Data: 2010-10-07 09:16:56
Temat: Re: Kiedy i jak mówić dziecku o śmierci mamy?
Od: "Qrczak" <q...@o...pl>
Pokaż wszystkie nagłówki
Dnia dzisiejszego niebożę zażółcony wylazło do ludzi i marudzi:
>
> Użytkownik "Szaulo" <z...@p...pl> napisał w wiadomości
> news:i8ilbt$e06$1@news.onet.pl...
>> Trochę wybiegam w przyszłość, ale faktycznie nie bardzo wiem, kiedy i
>> jak powiedzieć synkowi, że jego mama nie żyje.
>>
>> Czy taki problem w ogóle się pojawi przed jego kontaktami i
>> porównaniami z innymi dziećmi?
>>
>> Jak mówić dziecku dwu-trzyletniemu o śmierci, jeżeli w ogóle?
>
> Tak sobie rozważam ...
> Jak znajdziesz 'szybko' nową kobitę, to temat nie będzie 'straszny'.
No nie wiem, nie wiem.
Sytuacja pierwsza: dziecko wychowywane bez matki zapyta: "gdzie mama" i
uzyska odpowiedź: "mama umarła, kiedy byłeś malutki"

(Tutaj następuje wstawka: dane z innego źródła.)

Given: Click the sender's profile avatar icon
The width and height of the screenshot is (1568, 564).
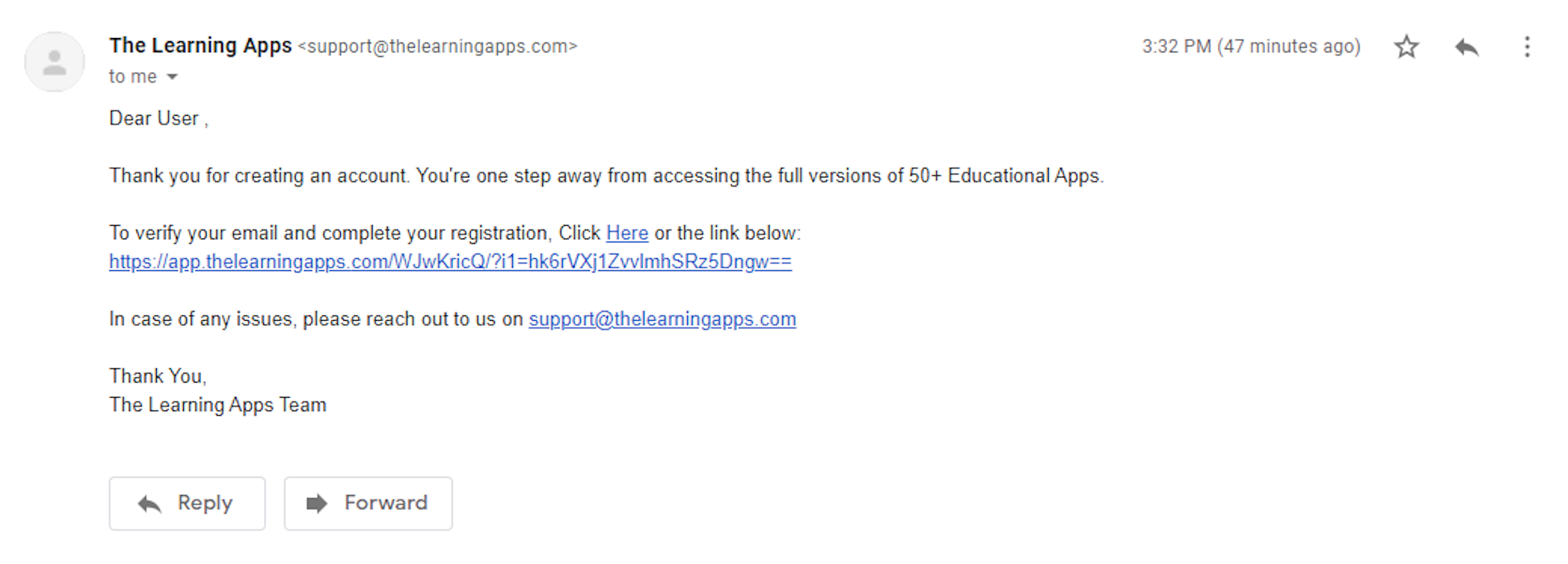Looking at the screenshot, I should tap(54, 62).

Sytuacja druga: dziecko w którymś momencie dowiaduje się, że przed obecną w
jego życiu od iluś lat mamą istniała mama wcześniejsza
> Jak będziecie mielić w świadomości swoją samotność to będzie słabiej,
> Wam obojgu.
A co ma do tego samotność? Ty masz jakiś problem z byciem samym?
> BTW. Właśnie odgrzewam film 'Niekończąca się opowieść'.

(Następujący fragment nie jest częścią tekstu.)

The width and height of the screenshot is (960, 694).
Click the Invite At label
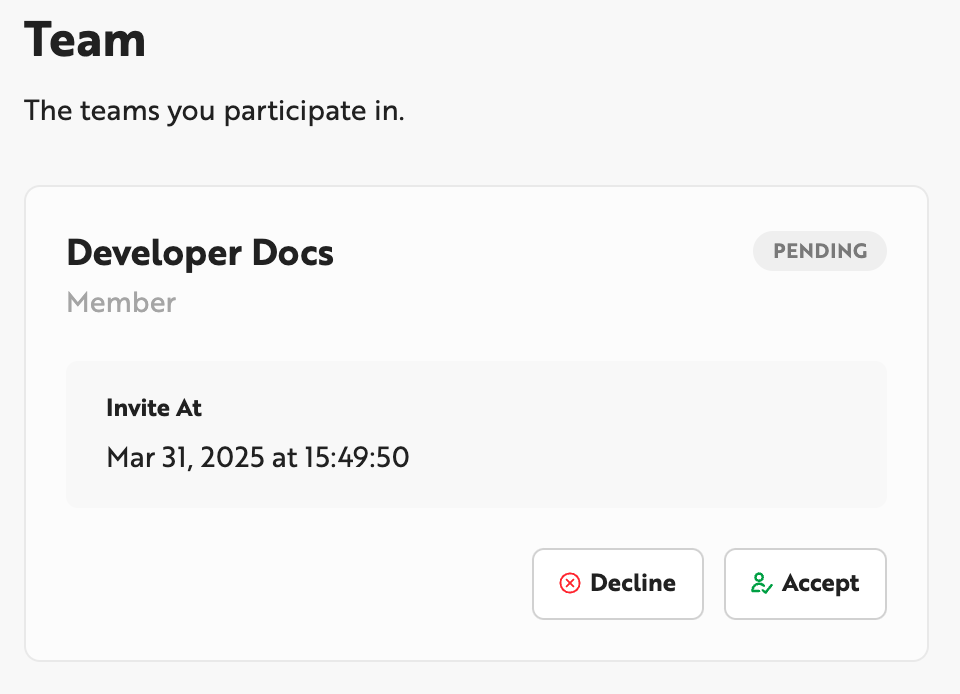pyautogui.click(x=153, y=408)
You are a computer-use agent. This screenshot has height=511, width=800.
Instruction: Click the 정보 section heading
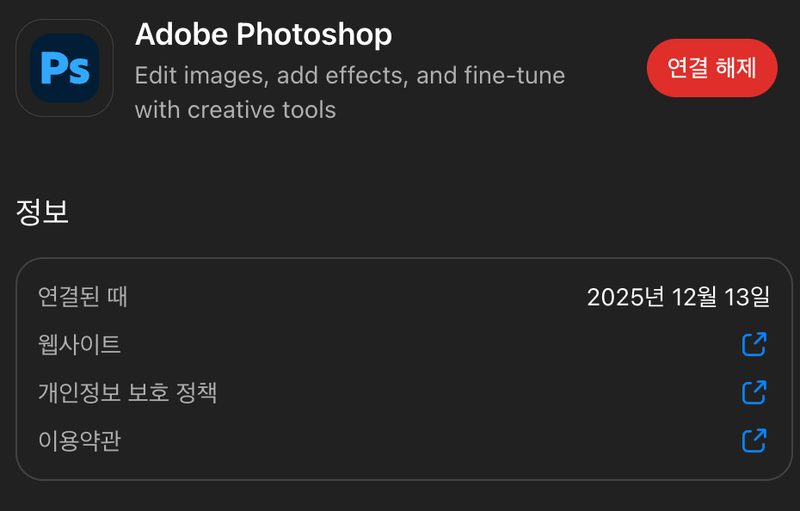[x=42, y=212]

> Ale tam chłopak znacznie starszy był i to juz inny świat.
> U Ciebie problem jest bardziej, hmm... fizyczny, fizjologiczny
> (z punktu widzenia małego dziecka) niż emocjonalny. Tak mi się
> zdaje - na chwilę obecną.
Fizycznie to Szaulo może nawet dziś do syna powiedzieć, że matka mu zmarła.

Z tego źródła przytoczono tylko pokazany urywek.